TAAKOMSCHRIJVING →
Bewerk de regels van het materiaal die beginnen bij de regel met "You are a computer-use agent." en eindigen bij de regel met "Action: 21,119": vervang "icon" door "symbool" en laat al het andere ongewijzigd. Geef alleen deze regels terug, zonder de afbeeldingen.

Rijen uit een dataset voor schermgrounding
= = =

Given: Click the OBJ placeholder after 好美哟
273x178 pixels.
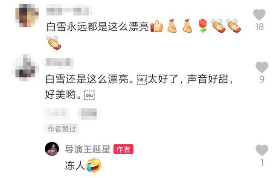Looking at the screenshot, I should (90, 95).
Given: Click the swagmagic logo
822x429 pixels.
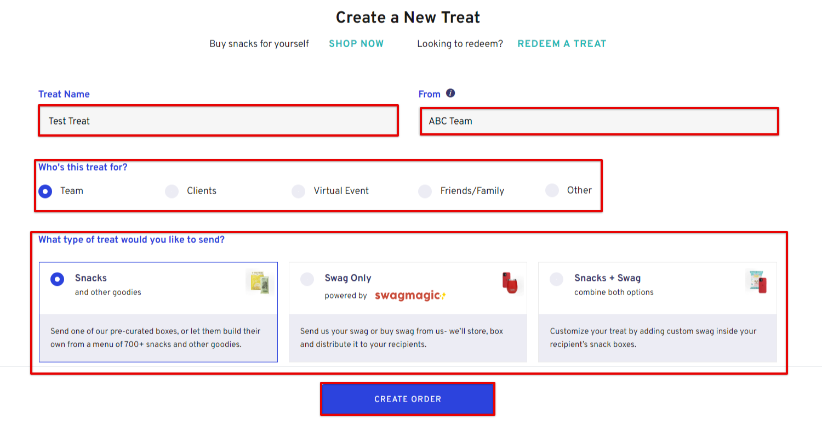Looking at the screenshot, I should (410, 296).
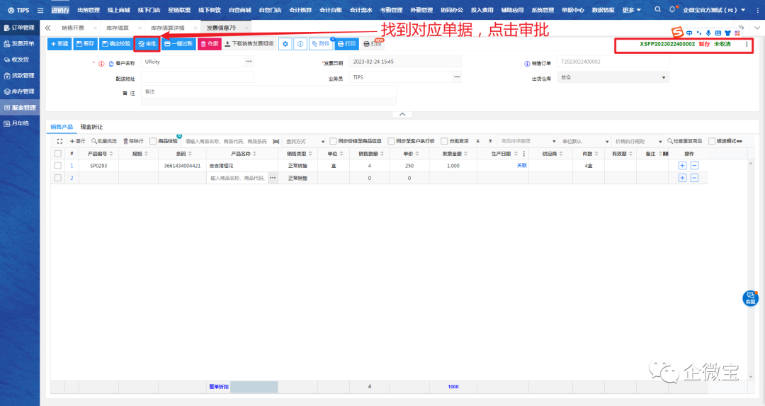
Task: Toggle the hamburger menu next to TIPS
Action: [x=40, y=10]
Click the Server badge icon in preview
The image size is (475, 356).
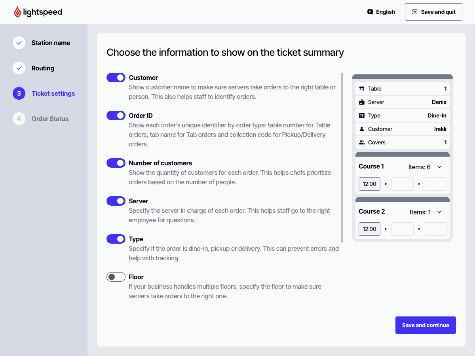click(x=361, y=102)
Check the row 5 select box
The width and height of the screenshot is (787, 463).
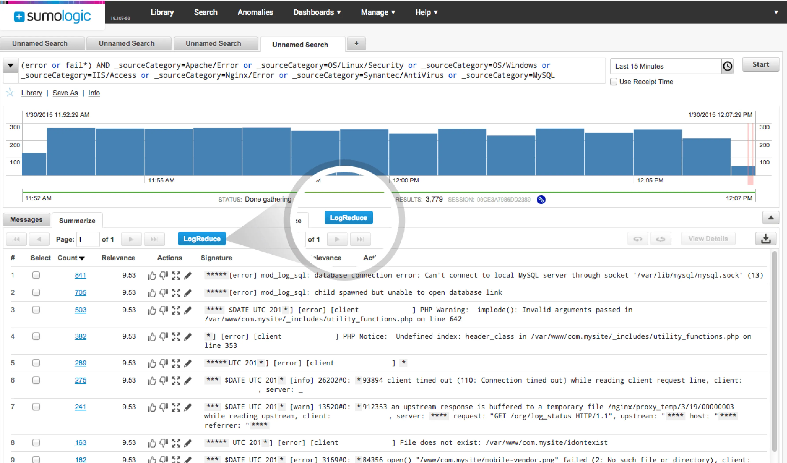point(36,363)
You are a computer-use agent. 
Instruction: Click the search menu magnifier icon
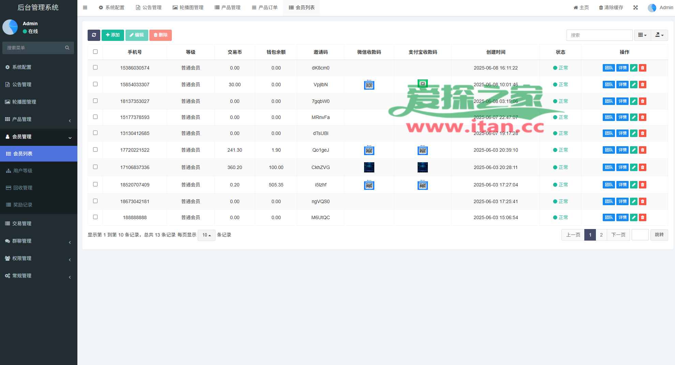[x=67, y=48]
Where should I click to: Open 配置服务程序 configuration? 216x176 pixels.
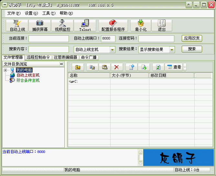coord(113,25)
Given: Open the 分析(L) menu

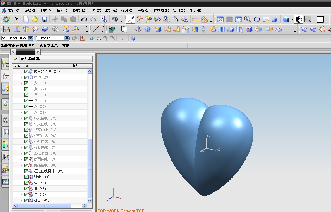Looking at the screenshot, I should coord(143,11).
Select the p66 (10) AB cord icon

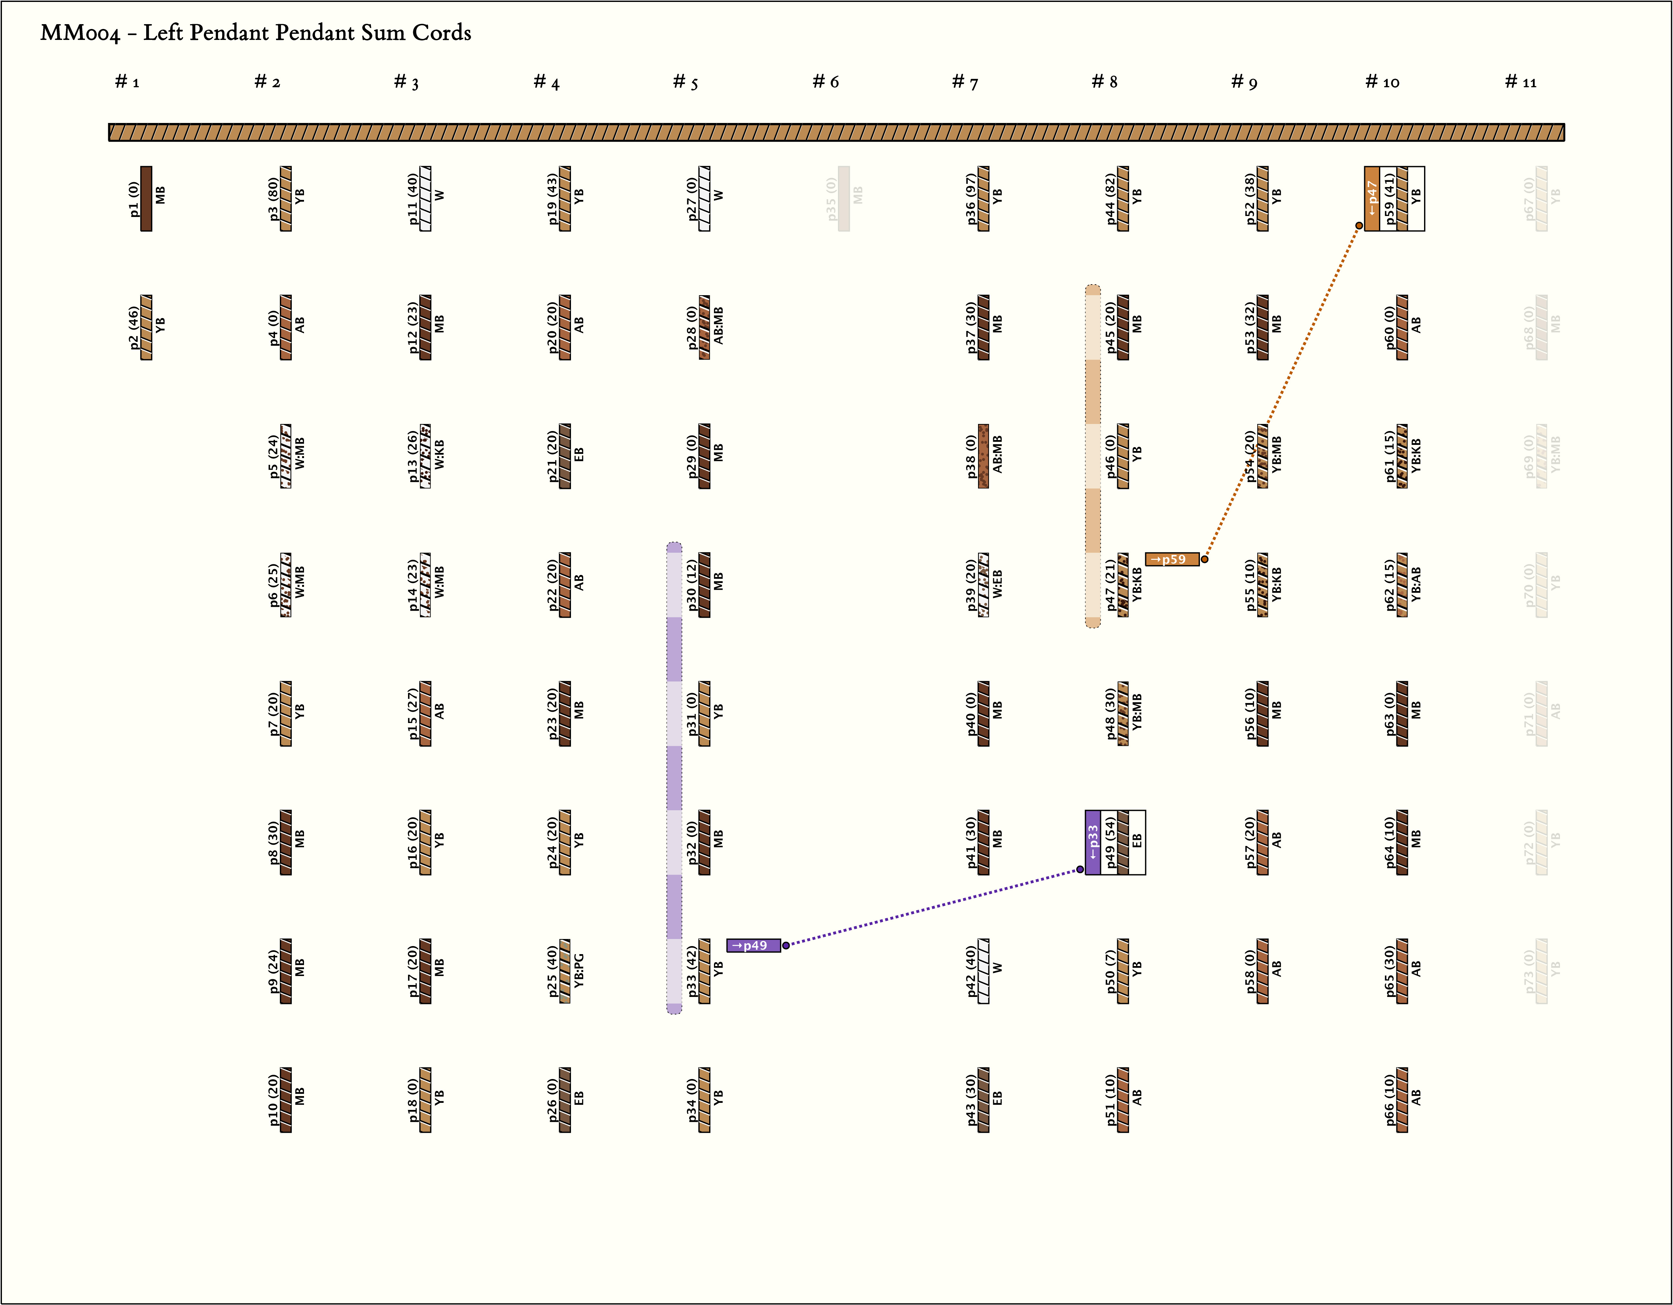tap(1402, 1099)
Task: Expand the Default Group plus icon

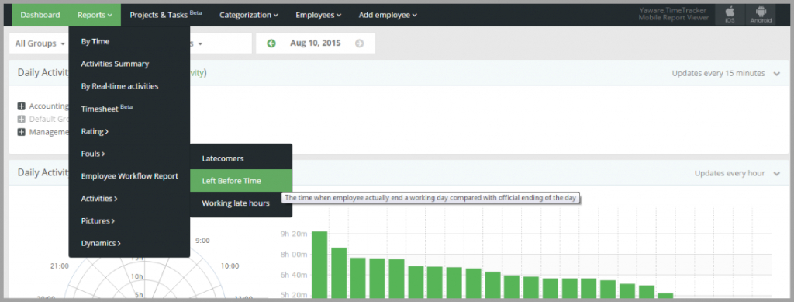Action: 21,119
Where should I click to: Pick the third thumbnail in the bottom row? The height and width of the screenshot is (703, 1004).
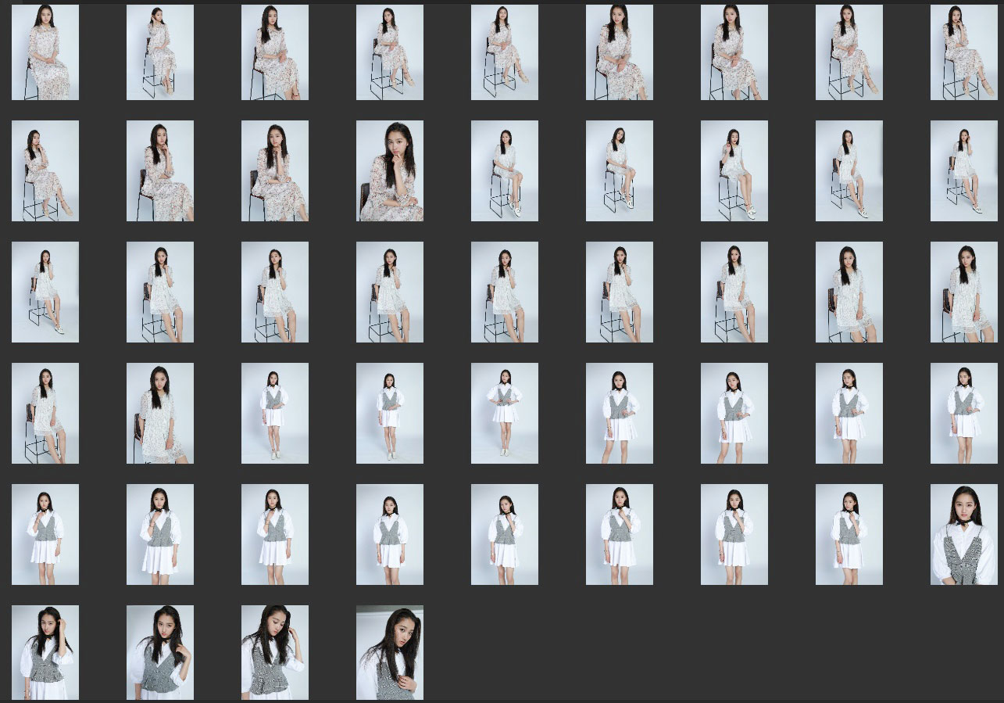click(x=274, y=652)
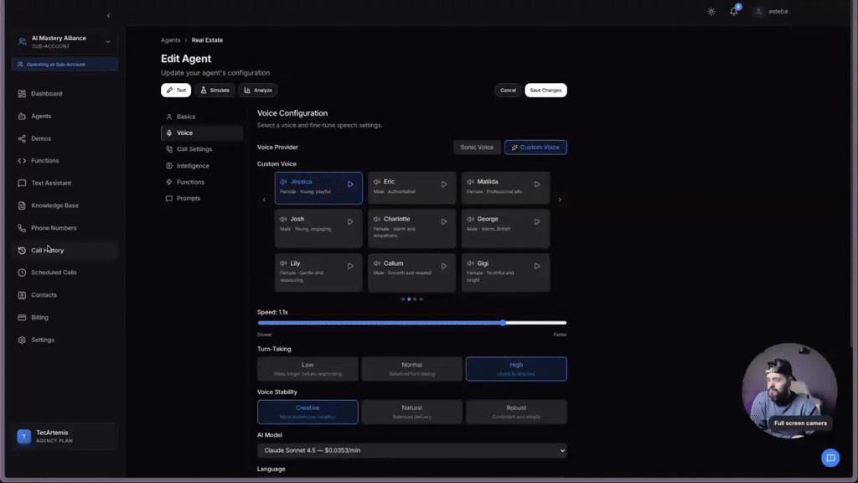Viewport: 858px width, 483px height.
Task: Select Robust voice stability
Action: pos(516,411)

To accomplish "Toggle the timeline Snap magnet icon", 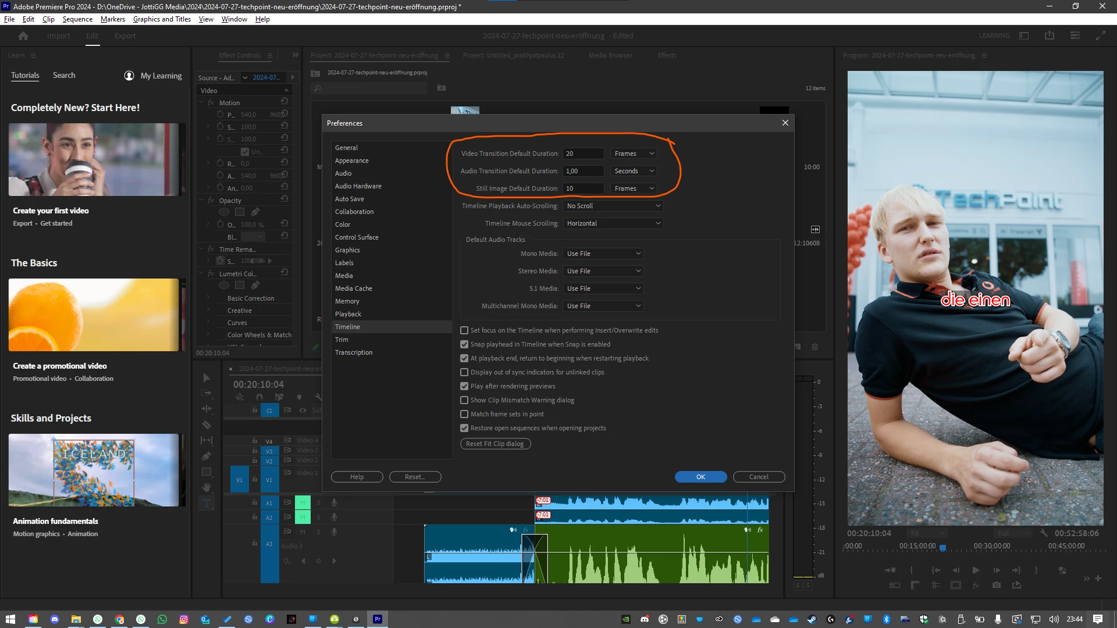I will click(x=259, y=397).
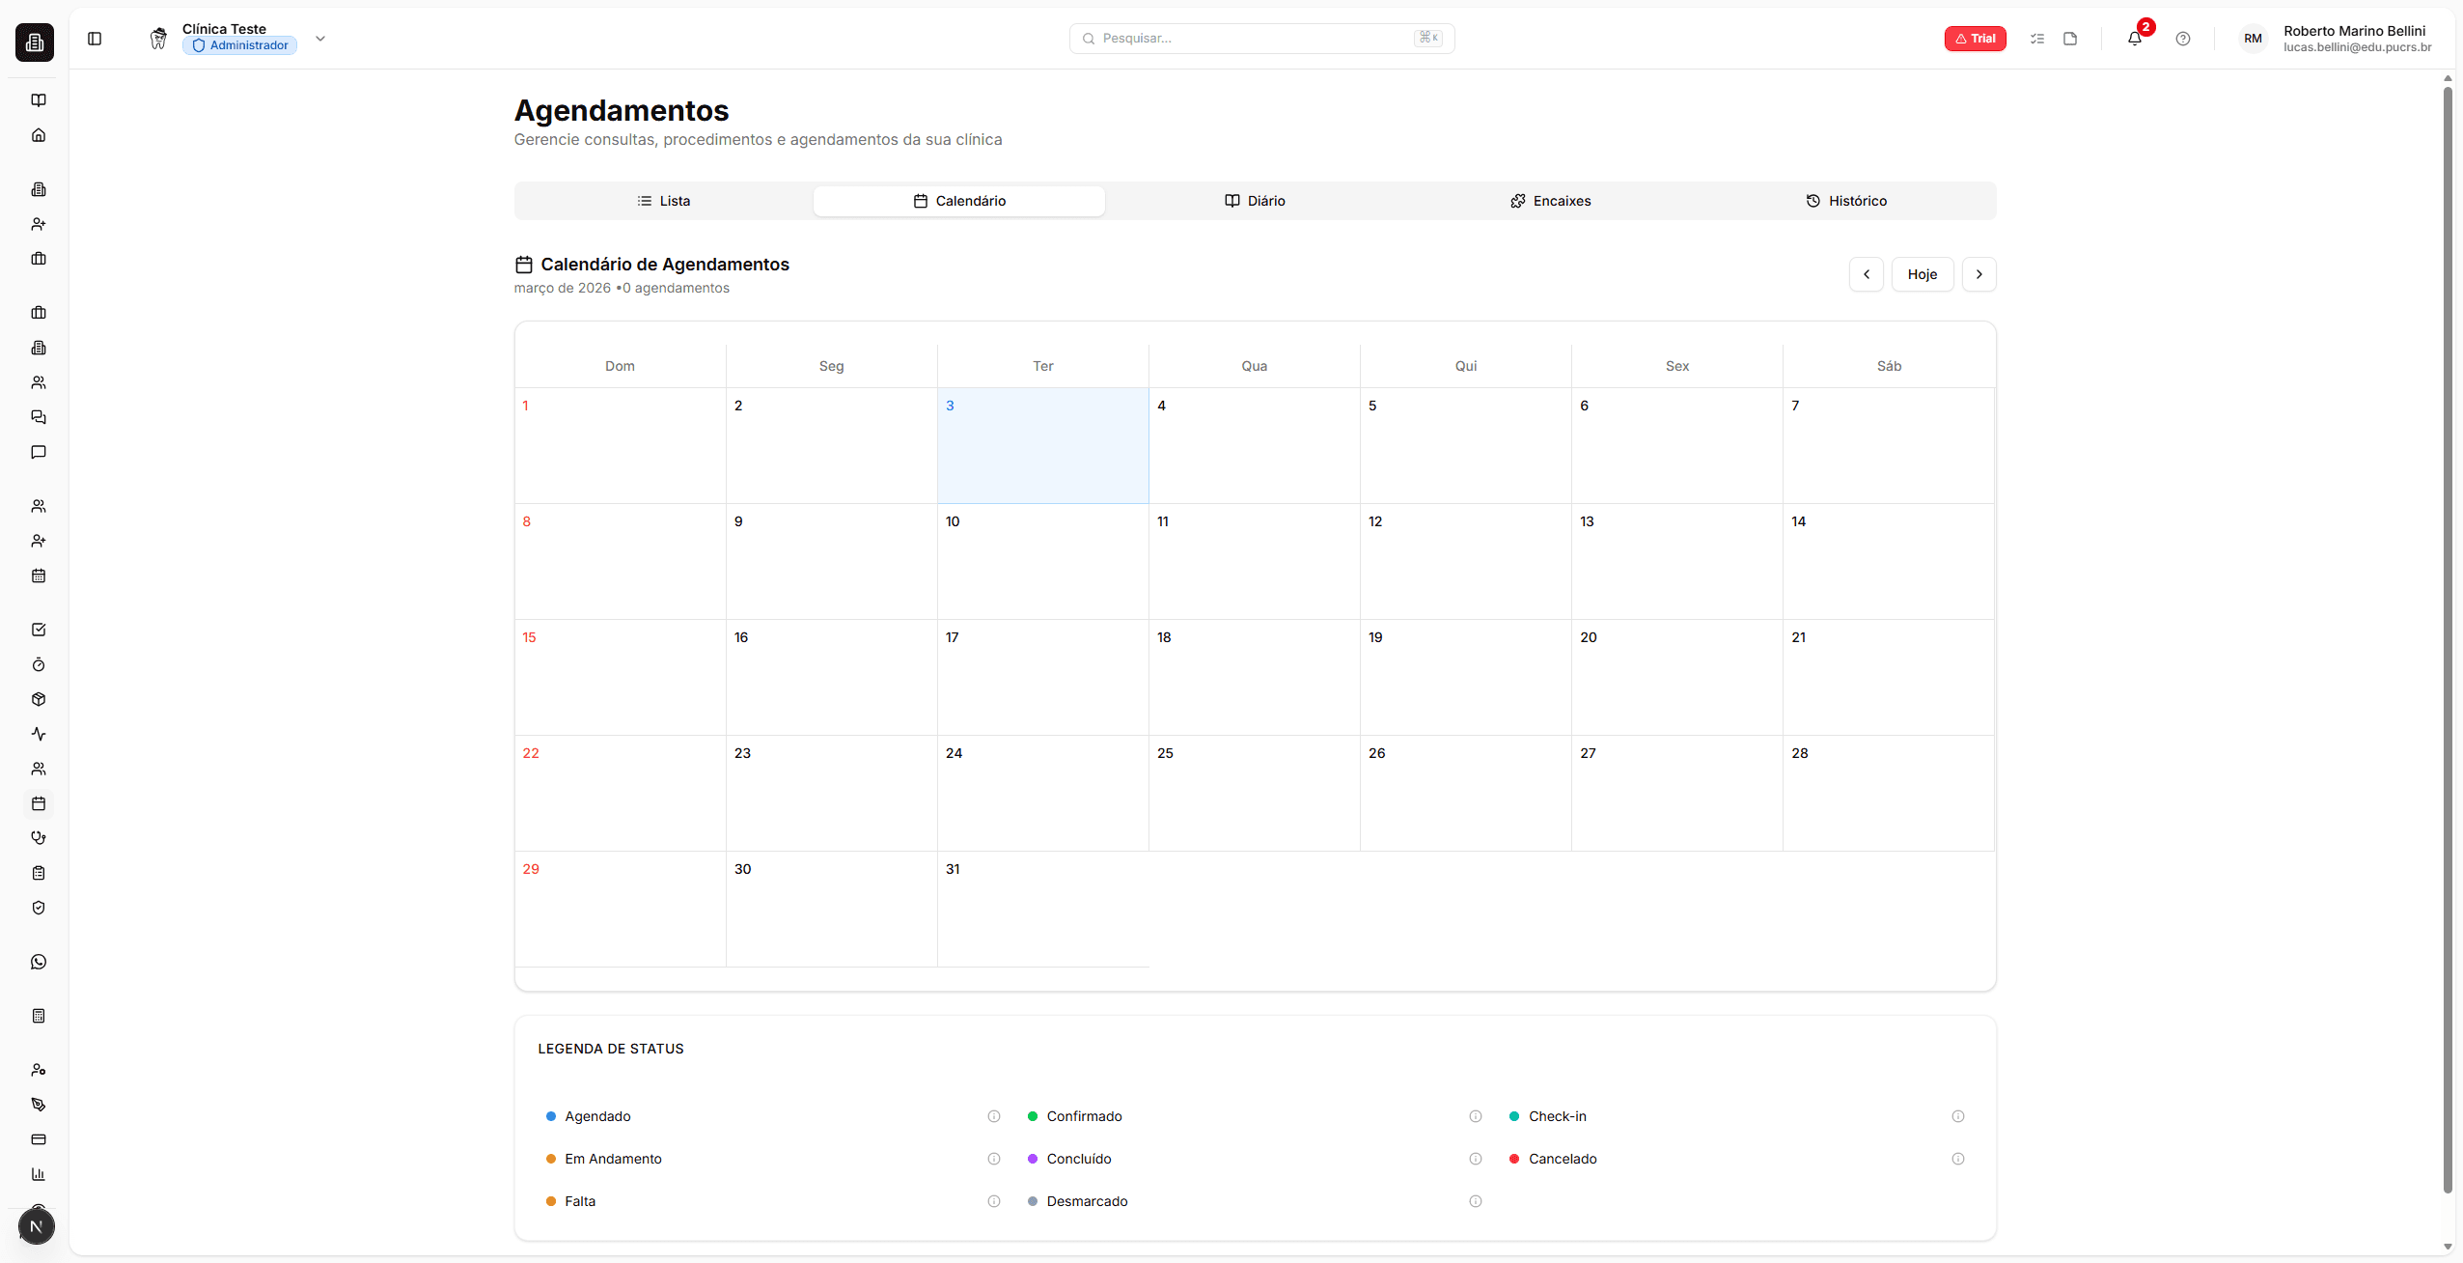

= = =

OPLOSSING →
You are a computer-use agent. 
Instruction: Click the search menu magnifier symbool
[x=67, y=48]
Where should I click to: Open 配置服务程序 configuration? 216x176 pixels.
coord(113,25)
Given: Open the 分析(L) menu

Looking at the screenshot, I should coord(143,11).
Select the p66 (10) AB cord symbool

tap(1402, 1099)
Task: Expand the Default Group plus symbool

Action: 21,119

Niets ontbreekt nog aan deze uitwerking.